As of November 30, 2019, we had a cash balance of $274,991, a working capital deficit of $1,470,631 and cash flows used in operations of $479,370 for the period then ended. During the six-month period ended November 30, 2019, we funded our operations with $486,000 received from our private placement financing, $15,000 we borrowed under short-term non-interest bearing advances, and $197,650 we received under convertible loan agreements accumulating interest at 6% per annum, compounded monthly, and due on demand.

We did not generate sufficient cash flows from our operating activities to satisfy our cash requirements for the period ended November 30, 2019. The amount of cash we have generated from our operations to date is significantly less than our current debt obligations.

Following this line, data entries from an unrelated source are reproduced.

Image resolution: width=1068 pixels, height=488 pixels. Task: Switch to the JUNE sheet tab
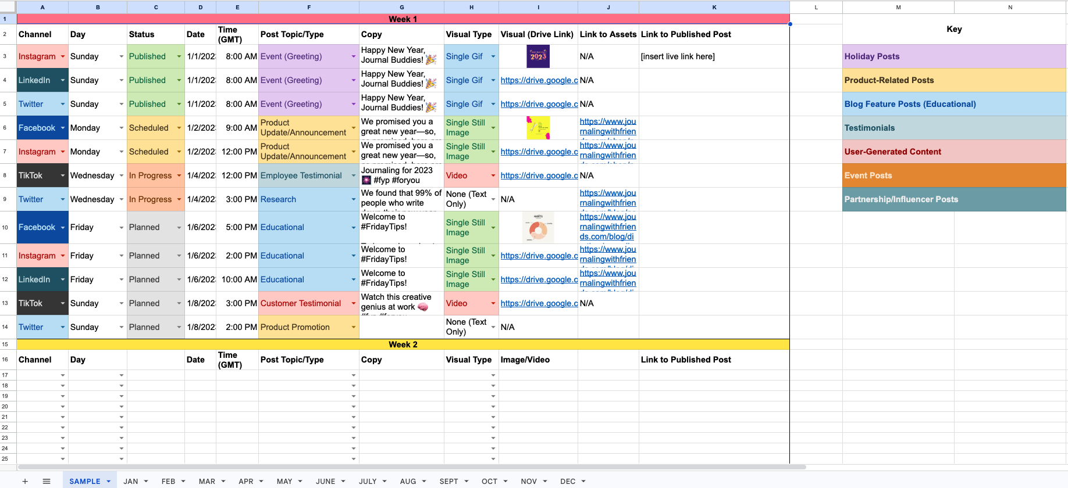pyautogui.click(x=325, y=482)
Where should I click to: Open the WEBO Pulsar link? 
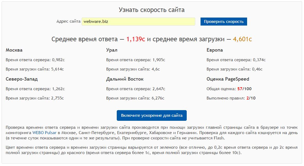(x=44, y=132)
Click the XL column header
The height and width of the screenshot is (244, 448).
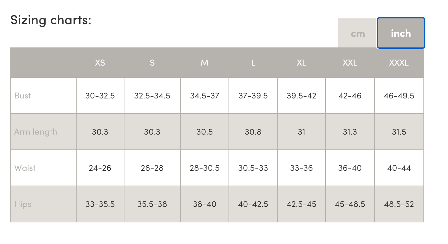[x=302, y=63]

There is no assurance that we will be able to generate sufficient cash from our operations to repay the amounts owing under the outstanding notes and advances payable, or to service our other debt obligations. If we are unable to generate sufficient cash flow from our operations to repay the amounts owing when due, we may be required to raise additional financing from other sources. The outcome of these matters cannot be predicted with any certainty at this time and raises substantial doubt that we will be able to continue as a going concern.